DIRECTIONS >> Copy the lines below exactly, starting with the first and finishing with the one holding "You are a computer-use"; do not copy the pictures.
★ ★ ★
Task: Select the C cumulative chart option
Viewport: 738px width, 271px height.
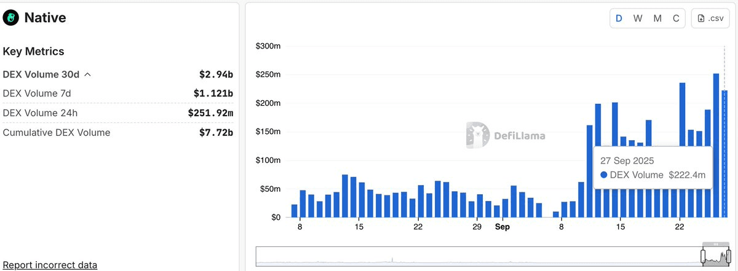Action: click(676, 18)
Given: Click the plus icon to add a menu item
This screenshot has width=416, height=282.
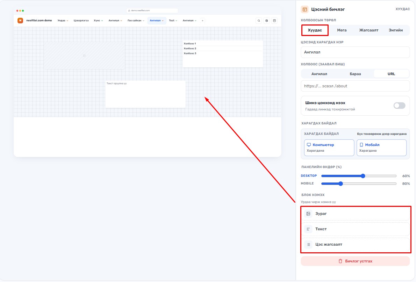Looking at the screenshot, I should 202,20.
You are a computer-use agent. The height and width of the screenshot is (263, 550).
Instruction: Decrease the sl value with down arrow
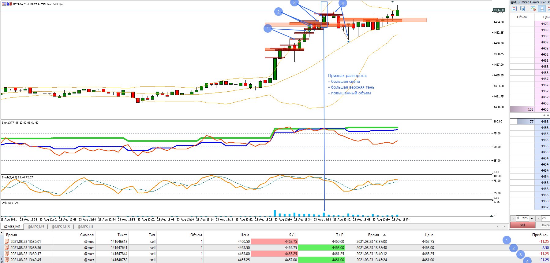[513, 218]
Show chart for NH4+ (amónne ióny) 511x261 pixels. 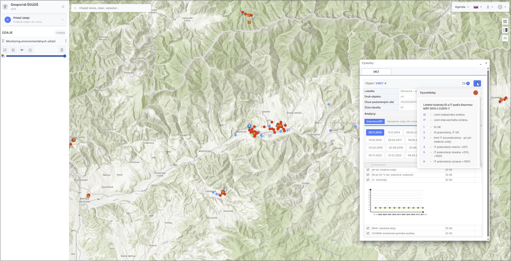coord(368,228)
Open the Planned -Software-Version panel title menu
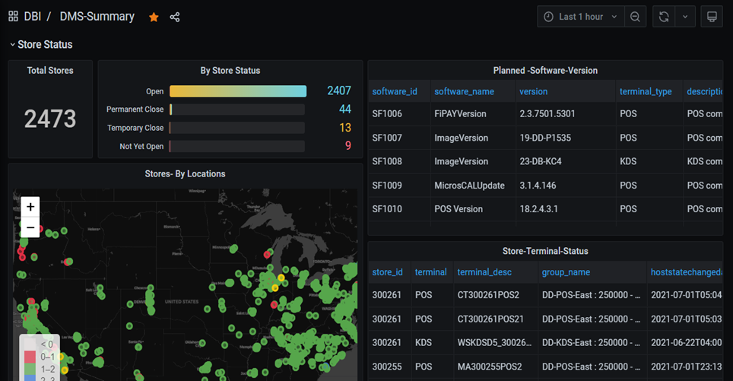This screenshot has width=733, height=381. click(545, 71)
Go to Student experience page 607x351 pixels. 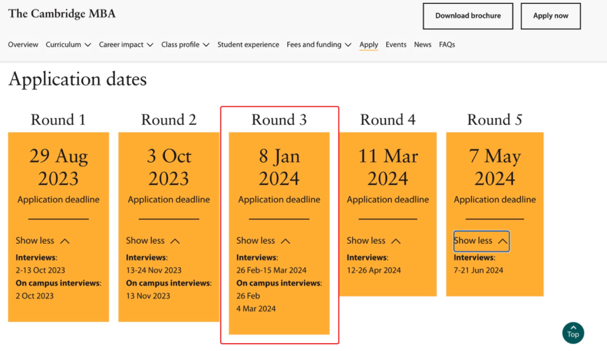(248, 44)
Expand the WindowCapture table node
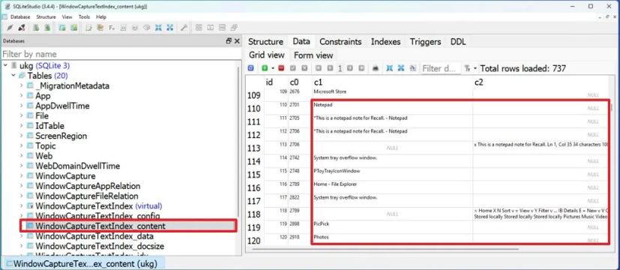620x270 pixels. (x=21, y=176)
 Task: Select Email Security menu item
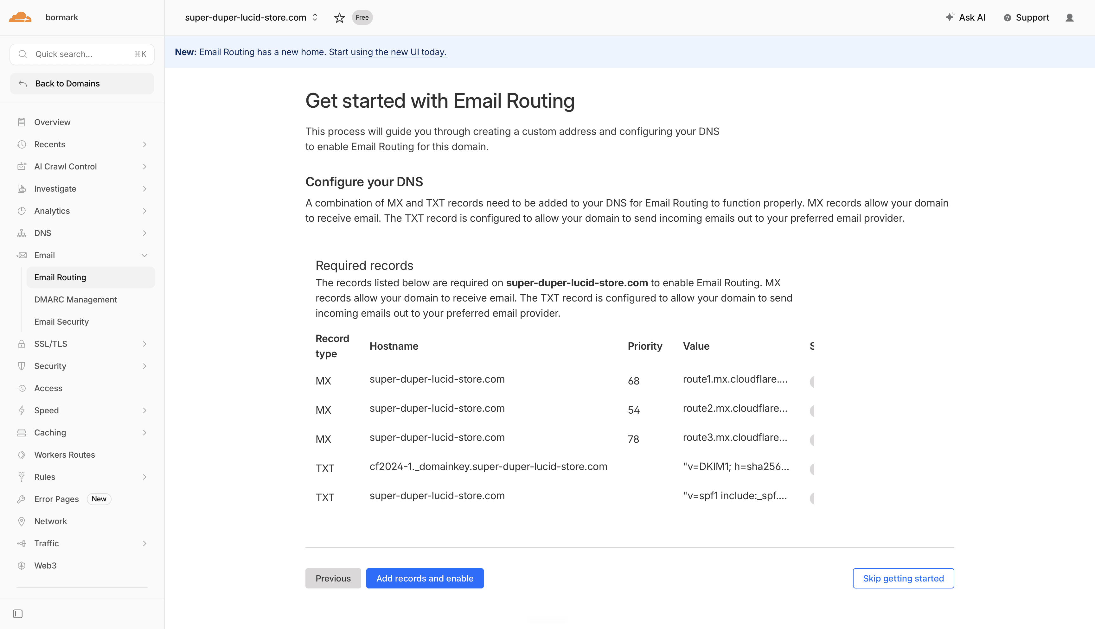(61, 322)
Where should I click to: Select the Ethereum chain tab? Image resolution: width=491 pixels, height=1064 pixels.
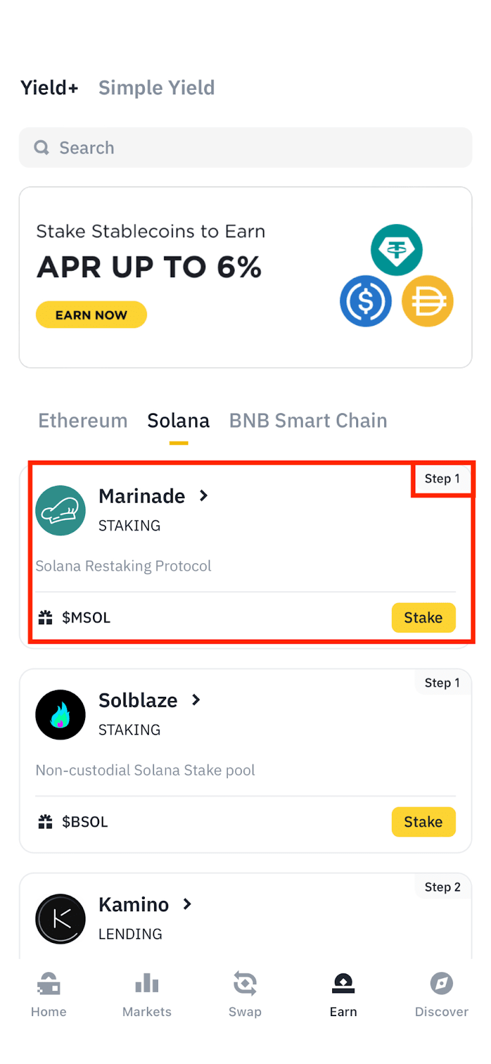tap(83, 421)
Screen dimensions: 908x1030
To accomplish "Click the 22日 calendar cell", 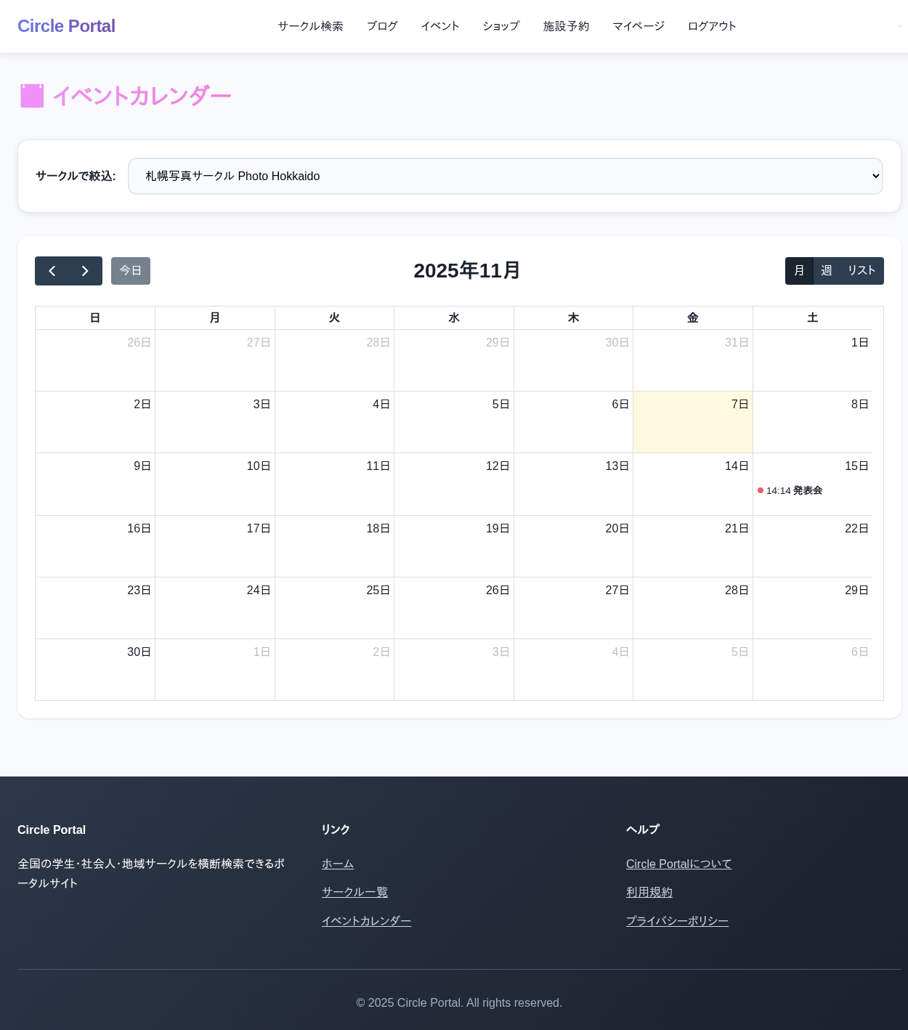I will tap(813, 546).
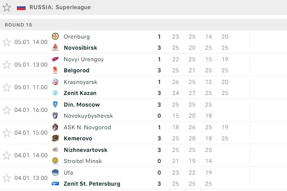Viewport: 287px width, 191px height.
Task: Click the Russian flag icon
Action: coord(21,8)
★ ★ ★
OUTPUT OF THE TASK >>
Task: Select the C cumulative chart option
Viewport: 738px width, 271px height.
Action: click(676, 18)
Given: Click the plus icon to add a menu item
This screenshot has width=416, height=282.
Looking at the screenshot, I should 202,20.
You are a computer-use agent. The height and width of the screenshot is (263, 550).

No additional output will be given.